=== Your assignment ===
The answer must consist of every line from the entries that holds the word "agent".
+++ Provided data
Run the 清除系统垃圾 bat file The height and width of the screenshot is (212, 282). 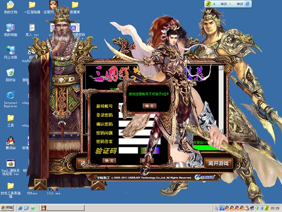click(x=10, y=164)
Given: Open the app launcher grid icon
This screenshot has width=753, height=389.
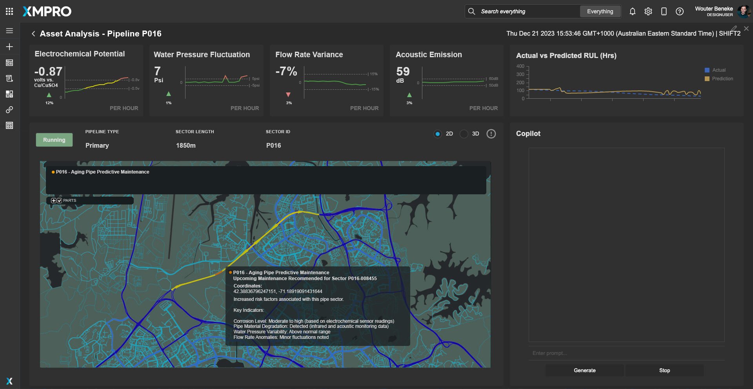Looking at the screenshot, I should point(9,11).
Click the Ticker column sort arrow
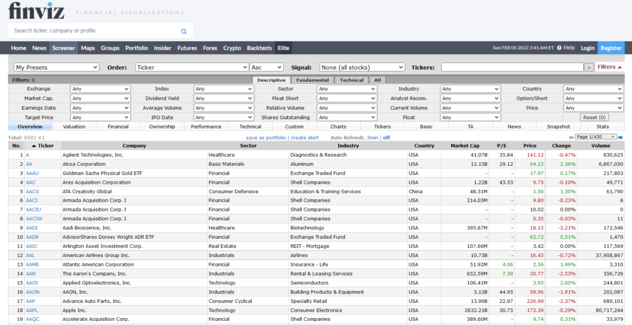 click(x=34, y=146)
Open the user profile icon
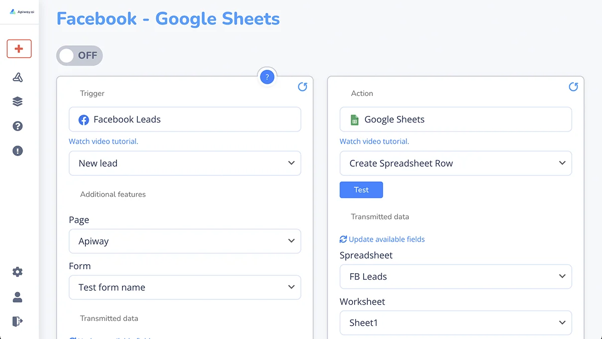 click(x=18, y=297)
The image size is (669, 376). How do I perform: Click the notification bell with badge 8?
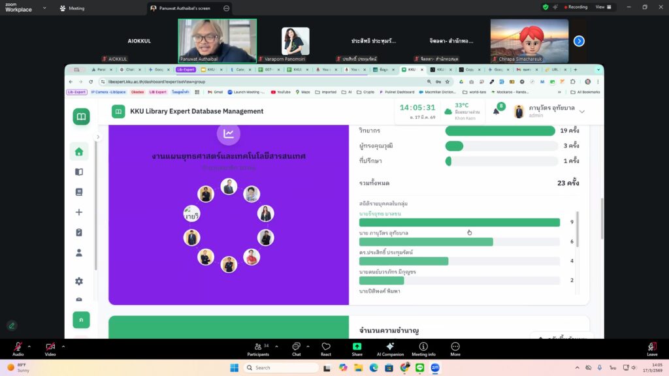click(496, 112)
++++++
+++ Provided data
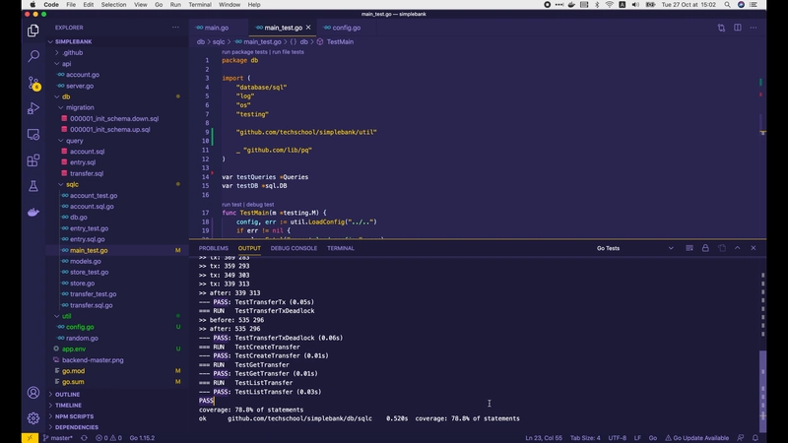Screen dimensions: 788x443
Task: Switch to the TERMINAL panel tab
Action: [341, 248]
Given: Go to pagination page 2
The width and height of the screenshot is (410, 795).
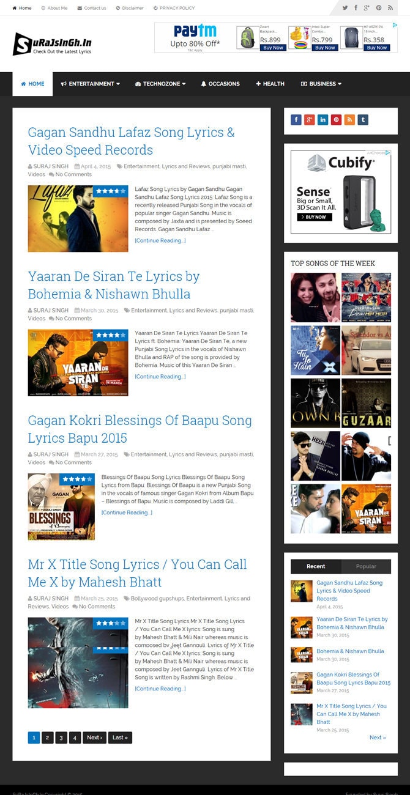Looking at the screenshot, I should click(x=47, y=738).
++++++
+++ Provided data
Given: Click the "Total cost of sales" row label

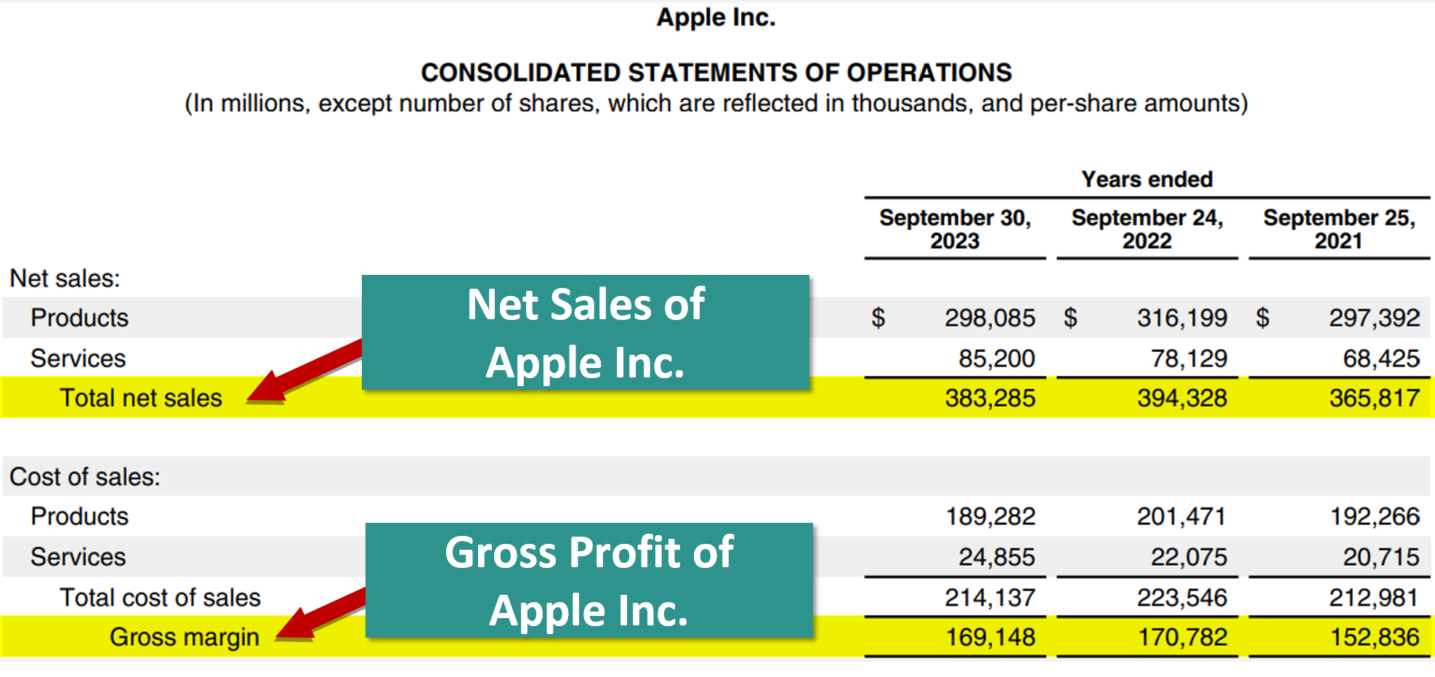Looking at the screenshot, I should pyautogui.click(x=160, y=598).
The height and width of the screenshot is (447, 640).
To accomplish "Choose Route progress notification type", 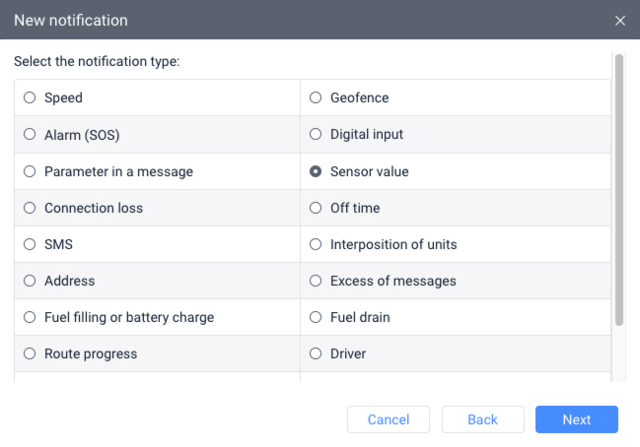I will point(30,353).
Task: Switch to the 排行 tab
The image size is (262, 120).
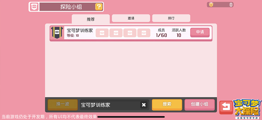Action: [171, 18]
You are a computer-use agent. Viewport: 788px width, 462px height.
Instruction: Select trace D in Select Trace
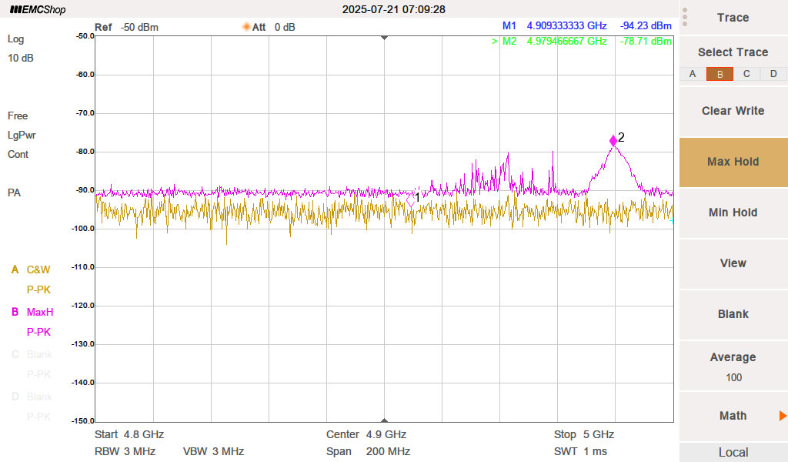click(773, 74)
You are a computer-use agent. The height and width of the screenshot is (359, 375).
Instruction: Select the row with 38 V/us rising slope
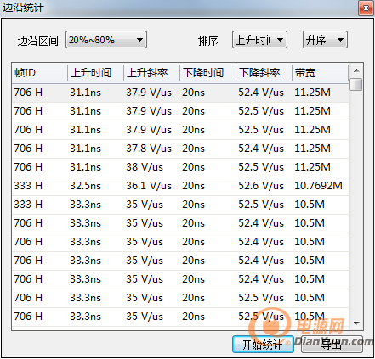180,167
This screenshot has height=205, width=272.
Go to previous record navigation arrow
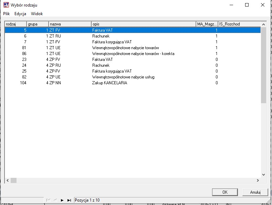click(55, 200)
++++++
=== Result of this task ===
You are a computer-use agent. Viewport: 788px width, 462px height.
You are a computer-use agent. The height and width of the screenshot is (359, 375).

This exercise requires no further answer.